Toutes ces vues, pourra-t-on dire, ne paraissent pas des plus fécondes en encouragements. Il se pourrait fort bien. Je cherche la probité de l’interprétation du phénomène pour m’y accommoder, non l’occasion d’accommoder le Cosmos éternel à mon état, aussitôt passé qu’apparu. Nous ne sommes pas des Dieux, voilà la grande découverte que je me permets de soumettre à mes contemporains. Me sera-t-il permis, cependant, de préférer l’état d’homme à celui de colimaçon, et même, puisque je suis homme en évolution, de tendre à développer mes efforts de connaître jusqu’à la vue la plus compréhensive de mon passage planétaire ? Et comment pourra se traduire ce pouvoir de connaître, sinon par l’incessante activité d’énergies ordonnées selon les lois cosmiques d’où nous sommes issus ? Quel plus bel emploi de la vie éphémère que l’incessante tentative de multiplier, de développer cette énergie d’achèvements, dits de « civilisation », selon les lois du monde qui nous ouvrent l’accès de réalisations supérieures pour un accroissement continu d’humaine dignité ?

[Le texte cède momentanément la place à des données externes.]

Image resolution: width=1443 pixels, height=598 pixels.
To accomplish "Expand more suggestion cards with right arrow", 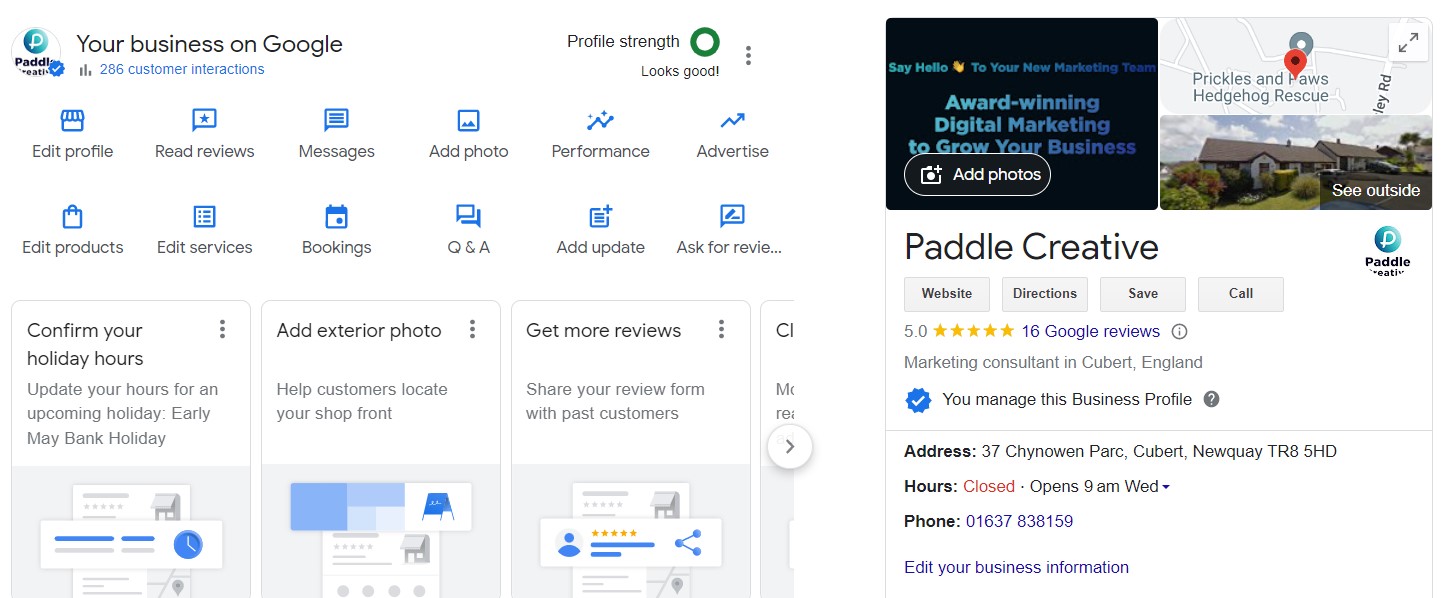I will coord(790,446).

Qu’y pouvons-nous, si l’évolution planétaire est fonction du refroidissement du soleil ? Que faisait votre Dieu dans les noires éternités de néant qui se succédaient en son sein avant que lui vînt l’idée de la création incohérente dont nous sommes, dites-vous, le suprême accomplissement ? Est-il certain que les insuffisances de la créature ne répondent pas, trait pour trait, à celles du Créateur ? Tâchons d être pleinement ce que nous sommes, ce que nous pouvons être, et vous verrez que le Cosmos poursuivra son chemin.